En los grandes partidos, a los candidatos se les escoge por el prestigio que tienen en el público y no por la facción a la que pertenecen, continuó, tal es el caso más dramático la del último primer ministro japonés, Yushiro, de la tendencia más pequeña del partido liberal demócrata, pero fue escogido como primer ministro.

“Esta unión de los liberales es coyuntural, y, por lo tanto, necesita consolidarse para que pueda permanecer tanto en la Asamblea Nacional como en las futuras elecciones presidenciales. Es difícil el asunto, porque nuestra cultura es hacia el sectarismo del que hablaba Jerónimo Pérez y no hacia la cohesión como es debido frente a los problemas de Estado”.

“Reconozco que hubo desprendimiento de ambas partes, ya que el PLC propuso y apoyó desde el principio a Eduardo Montealegre, y con cierta reticencia aceptó al final al segundo de a bordo, Enrique Quiñónez, y todos los demás precandidatos renunciaron; y, a su vez, el partido Vamos con Eduardo superó los prejuicios y la desconfianza que tenía, y resolvieron que la institución es más importante que las personas que van en el conglomerado”.

Sin embargo, advirtió Álvarez, “el universo de las municipalidades es demasiado disperso y está sujeto a los candidatos locales, todo depende de que la escogencia que hagan ellos sea acertada. Es más difícil acertar en 153 municipios que en uno.
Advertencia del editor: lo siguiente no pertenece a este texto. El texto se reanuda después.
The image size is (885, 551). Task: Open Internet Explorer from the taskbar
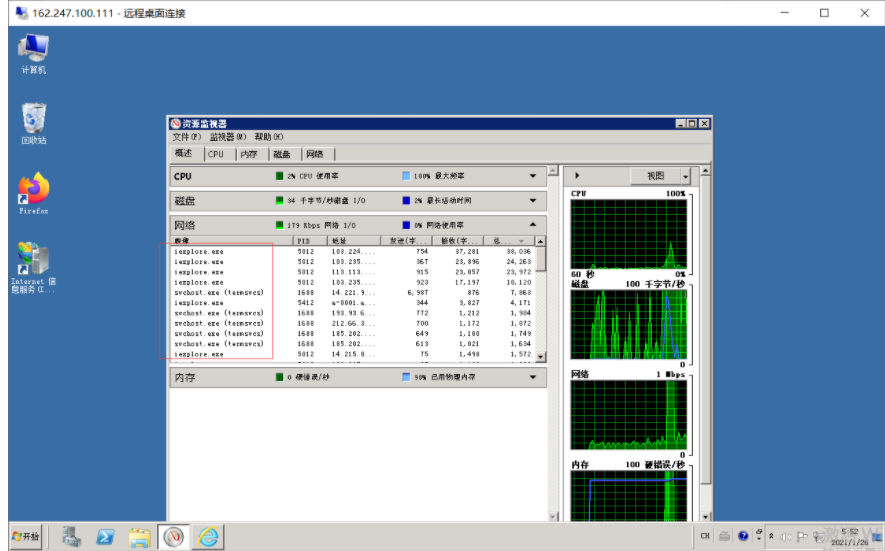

Yo espero que esta unidad que diseñaron en Managua la diseñen en el resto del país”.

“Mientras permanezcan unidos, los ataques de los adversarios se hacen más difíciles, porque para enjuiciar a Montealegre lo tienen que desaforar, y si están unidos los liberales, los sandinistas no tienen los dos tercios de los votos, entonces se les dificulta la persecución a Montealegre”, resaltó Álvarez.

Finalmente, el doctor Álvarez señaló que “me gustó el desprendimiento del Partido Conservador al poner a su orden su casilla sin pedir nada a cambio”.